• **Work instruction**
Nothing outside the stretch is wanted. Repeat exactly the lines of the listing below from the one that contains "Navigate to the VMs page" through the one that contains "Given: Click the Paste", both ends included.

• **Data extract**
┄┄┄┄┄┄┄┄┄┄┄┄┄┄┄┄┄┄┄┄
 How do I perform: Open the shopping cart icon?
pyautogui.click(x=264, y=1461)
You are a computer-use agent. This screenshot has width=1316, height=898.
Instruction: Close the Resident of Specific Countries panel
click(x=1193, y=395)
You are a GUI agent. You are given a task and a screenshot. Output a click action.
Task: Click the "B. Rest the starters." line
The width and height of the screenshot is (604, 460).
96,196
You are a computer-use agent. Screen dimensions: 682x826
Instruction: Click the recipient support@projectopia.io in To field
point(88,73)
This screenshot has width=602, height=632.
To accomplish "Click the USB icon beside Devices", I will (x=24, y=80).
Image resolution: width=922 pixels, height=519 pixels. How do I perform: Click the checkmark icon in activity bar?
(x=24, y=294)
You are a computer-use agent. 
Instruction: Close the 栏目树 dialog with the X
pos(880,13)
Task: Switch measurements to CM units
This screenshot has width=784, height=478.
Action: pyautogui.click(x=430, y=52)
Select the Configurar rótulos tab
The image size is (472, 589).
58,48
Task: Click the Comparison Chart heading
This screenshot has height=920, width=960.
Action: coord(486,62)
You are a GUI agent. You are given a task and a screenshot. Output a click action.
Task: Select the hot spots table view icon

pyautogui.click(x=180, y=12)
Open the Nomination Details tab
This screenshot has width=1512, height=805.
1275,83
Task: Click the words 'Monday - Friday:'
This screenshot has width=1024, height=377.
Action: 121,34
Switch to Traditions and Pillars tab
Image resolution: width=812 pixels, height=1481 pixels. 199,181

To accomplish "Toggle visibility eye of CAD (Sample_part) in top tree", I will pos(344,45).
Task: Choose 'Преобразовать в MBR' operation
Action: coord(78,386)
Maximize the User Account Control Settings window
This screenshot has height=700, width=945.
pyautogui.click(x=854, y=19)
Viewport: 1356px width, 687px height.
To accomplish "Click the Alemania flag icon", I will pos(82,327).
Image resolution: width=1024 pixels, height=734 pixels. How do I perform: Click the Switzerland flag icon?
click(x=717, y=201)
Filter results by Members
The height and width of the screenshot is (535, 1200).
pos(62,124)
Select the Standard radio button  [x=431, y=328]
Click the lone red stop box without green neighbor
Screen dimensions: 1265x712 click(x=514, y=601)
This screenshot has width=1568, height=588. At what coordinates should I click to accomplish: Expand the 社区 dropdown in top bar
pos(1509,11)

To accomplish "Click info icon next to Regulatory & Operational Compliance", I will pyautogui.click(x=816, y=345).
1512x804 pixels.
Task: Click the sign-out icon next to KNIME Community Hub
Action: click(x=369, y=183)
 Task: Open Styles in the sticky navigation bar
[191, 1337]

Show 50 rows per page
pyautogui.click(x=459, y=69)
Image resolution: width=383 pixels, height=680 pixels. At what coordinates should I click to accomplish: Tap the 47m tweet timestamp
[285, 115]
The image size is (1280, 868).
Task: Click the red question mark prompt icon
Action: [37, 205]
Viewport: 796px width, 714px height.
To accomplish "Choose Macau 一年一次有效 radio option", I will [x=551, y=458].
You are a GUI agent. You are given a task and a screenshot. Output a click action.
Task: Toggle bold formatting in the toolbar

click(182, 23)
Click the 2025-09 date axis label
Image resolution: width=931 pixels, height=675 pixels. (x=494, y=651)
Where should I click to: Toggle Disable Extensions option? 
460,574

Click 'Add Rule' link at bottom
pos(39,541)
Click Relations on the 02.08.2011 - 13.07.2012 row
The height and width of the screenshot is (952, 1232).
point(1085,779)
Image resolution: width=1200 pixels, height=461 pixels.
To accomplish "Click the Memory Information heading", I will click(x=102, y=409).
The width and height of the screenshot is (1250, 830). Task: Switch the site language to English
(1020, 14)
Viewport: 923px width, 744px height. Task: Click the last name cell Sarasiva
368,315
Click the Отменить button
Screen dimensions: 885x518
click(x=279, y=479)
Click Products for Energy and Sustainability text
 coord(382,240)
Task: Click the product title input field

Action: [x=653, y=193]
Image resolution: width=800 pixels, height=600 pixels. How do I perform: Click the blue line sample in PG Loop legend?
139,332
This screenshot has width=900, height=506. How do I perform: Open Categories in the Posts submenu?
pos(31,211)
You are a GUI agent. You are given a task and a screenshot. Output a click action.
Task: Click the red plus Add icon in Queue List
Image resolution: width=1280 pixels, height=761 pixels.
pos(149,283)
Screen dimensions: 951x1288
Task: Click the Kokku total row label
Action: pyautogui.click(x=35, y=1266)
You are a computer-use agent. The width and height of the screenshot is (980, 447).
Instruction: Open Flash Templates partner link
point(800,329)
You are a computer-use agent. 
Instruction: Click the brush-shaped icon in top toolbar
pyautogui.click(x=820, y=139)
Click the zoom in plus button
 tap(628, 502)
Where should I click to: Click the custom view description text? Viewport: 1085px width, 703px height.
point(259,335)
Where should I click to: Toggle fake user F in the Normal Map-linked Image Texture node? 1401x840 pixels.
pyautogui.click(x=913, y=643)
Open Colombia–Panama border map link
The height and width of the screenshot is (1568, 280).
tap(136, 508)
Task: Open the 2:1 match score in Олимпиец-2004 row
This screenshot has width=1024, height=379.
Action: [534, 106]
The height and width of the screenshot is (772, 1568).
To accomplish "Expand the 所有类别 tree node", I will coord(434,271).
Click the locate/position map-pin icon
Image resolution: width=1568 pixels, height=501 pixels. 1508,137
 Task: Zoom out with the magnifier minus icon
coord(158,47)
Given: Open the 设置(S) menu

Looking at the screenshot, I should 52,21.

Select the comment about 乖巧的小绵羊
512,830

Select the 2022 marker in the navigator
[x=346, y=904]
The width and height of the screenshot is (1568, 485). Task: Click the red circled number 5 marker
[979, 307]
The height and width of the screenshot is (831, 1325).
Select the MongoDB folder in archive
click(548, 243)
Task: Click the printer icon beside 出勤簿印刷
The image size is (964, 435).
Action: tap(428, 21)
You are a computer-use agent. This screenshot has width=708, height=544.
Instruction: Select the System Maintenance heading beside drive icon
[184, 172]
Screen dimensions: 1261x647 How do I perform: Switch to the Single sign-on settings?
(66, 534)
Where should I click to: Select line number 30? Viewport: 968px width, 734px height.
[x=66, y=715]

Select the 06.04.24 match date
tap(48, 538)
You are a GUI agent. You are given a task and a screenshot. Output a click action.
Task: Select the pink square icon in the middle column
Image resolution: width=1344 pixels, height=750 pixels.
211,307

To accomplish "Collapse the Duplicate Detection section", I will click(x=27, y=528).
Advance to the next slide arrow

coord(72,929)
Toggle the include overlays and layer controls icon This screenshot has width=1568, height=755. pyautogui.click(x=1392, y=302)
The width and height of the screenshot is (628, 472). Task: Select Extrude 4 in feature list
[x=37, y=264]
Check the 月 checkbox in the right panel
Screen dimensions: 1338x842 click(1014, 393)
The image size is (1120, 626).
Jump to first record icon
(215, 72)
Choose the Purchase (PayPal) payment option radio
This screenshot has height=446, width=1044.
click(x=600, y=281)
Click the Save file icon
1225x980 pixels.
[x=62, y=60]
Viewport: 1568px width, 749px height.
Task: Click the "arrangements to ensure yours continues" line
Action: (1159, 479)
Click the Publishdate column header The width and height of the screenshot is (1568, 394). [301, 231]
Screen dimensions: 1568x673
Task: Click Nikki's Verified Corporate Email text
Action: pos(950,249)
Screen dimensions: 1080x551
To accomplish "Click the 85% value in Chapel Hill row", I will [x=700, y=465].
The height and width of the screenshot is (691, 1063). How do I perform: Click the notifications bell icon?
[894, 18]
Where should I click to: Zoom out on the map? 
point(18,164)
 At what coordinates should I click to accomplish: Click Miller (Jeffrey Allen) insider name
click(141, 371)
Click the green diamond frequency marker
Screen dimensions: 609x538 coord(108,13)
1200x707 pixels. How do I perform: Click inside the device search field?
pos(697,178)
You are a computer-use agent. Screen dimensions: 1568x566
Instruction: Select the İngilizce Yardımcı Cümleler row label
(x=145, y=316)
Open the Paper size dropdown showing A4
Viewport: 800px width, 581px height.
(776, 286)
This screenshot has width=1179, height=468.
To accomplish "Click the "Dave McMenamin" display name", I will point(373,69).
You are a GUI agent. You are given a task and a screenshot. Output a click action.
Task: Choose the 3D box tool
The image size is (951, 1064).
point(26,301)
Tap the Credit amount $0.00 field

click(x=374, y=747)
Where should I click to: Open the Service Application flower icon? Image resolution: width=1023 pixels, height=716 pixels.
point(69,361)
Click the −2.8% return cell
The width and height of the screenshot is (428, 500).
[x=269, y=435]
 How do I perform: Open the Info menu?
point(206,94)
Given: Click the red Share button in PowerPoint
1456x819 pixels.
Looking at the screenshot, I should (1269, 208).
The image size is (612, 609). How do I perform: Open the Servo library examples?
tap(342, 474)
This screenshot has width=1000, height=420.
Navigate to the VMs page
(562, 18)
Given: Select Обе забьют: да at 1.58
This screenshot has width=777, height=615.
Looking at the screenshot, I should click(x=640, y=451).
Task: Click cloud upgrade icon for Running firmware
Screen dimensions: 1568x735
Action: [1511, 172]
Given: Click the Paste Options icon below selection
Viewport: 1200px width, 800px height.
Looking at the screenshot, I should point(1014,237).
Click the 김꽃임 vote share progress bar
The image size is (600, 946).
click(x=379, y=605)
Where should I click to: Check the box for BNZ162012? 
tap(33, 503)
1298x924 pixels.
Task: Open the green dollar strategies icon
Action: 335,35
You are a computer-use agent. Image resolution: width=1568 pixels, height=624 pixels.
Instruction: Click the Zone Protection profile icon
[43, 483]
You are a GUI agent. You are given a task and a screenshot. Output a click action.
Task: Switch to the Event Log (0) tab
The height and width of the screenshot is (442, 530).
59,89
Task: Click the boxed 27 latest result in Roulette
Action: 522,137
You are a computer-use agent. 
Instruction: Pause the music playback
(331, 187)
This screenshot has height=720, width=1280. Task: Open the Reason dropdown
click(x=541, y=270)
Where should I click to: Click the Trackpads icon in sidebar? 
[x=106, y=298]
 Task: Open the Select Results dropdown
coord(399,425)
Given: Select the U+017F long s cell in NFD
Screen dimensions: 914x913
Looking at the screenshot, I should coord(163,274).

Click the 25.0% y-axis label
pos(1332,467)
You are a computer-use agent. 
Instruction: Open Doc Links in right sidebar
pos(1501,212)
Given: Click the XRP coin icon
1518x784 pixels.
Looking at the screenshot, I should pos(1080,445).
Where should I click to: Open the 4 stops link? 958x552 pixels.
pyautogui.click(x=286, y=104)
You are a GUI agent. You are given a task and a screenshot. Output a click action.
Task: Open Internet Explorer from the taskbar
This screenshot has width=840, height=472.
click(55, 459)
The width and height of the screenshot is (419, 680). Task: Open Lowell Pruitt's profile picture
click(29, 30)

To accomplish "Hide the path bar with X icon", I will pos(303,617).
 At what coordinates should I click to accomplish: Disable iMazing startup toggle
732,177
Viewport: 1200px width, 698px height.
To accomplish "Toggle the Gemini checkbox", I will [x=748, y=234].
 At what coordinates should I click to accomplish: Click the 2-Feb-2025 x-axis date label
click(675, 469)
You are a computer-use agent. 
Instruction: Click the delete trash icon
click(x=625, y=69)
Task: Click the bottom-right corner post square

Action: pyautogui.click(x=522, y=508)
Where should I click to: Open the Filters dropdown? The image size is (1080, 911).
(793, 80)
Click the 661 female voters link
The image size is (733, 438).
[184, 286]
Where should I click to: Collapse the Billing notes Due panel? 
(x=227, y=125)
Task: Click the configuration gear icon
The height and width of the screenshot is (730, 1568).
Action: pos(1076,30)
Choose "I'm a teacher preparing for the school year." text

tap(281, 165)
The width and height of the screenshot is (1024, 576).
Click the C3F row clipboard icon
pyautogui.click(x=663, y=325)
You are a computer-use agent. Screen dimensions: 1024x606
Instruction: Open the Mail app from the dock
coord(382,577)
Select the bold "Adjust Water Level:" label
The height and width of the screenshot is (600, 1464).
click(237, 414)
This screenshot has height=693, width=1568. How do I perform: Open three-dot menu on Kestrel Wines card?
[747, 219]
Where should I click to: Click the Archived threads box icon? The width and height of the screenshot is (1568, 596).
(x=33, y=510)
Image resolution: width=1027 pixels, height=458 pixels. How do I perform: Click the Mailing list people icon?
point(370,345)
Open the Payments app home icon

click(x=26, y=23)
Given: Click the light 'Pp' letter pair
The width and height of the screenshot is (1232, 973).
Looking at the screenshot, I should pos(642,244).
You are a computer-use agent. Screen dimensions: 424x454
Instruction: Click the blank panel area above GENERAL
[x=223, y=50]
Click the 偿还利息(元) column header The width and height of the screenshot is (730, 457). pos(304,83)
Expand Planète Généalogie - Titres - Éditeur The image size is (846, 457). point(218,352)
┄┄┄┄┄┄┄┄┄┄┄┄┄┄┄┄┄┄┄┄
• **Task response**
Navigate to the VMs page
(562, 18)
Given: Select Обе забьют: да at 1.58
This screenshot has width=777, height=615.
Looking at the screenshot, I should click(x=640, y=451).
Task: Click cloud upgrade icon for Running firmware
Screen dimensions: 1568x735
Action: [1511, 172]
Given: Click the Paste Options icon below selection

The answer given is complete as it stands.